**Exercise:** Give back only the lines in the records below from the one with "A la Une (41, 271)" to the one with "[Facebook] (158, 459)", both inclusive, word for word.

Stored records
====
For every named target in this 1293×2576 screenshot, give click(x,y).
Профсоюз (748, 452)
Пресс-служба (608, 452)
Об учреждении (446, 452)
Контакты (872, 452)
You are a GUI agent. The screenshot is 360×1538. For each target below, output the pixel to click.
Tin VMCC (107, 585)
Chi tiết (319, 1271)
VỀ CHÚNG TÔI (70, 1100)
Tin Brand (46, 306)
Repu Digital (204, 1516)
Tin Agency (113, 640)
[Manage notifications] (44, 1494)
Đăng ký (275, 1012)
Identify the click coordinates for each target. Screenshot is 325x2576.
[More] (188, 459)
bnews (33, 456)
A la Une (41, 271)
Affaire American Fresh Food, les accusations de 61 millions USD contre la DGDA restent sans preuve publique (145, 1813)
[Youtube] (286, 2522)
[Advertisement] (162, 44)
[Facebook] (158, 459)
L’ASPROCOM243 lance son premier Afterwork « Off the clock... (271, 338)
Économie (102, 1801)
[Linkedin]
====
**Response:**
A la Une (41, 271)
Affaire American Fresh Food, les accusations de 61 millions USD contre la DGDA restent sans preuve publique (145, 1813)
[Youtube] (286, 2522)
[Advertisement] (162, 44)
[Facebook] (158, 459)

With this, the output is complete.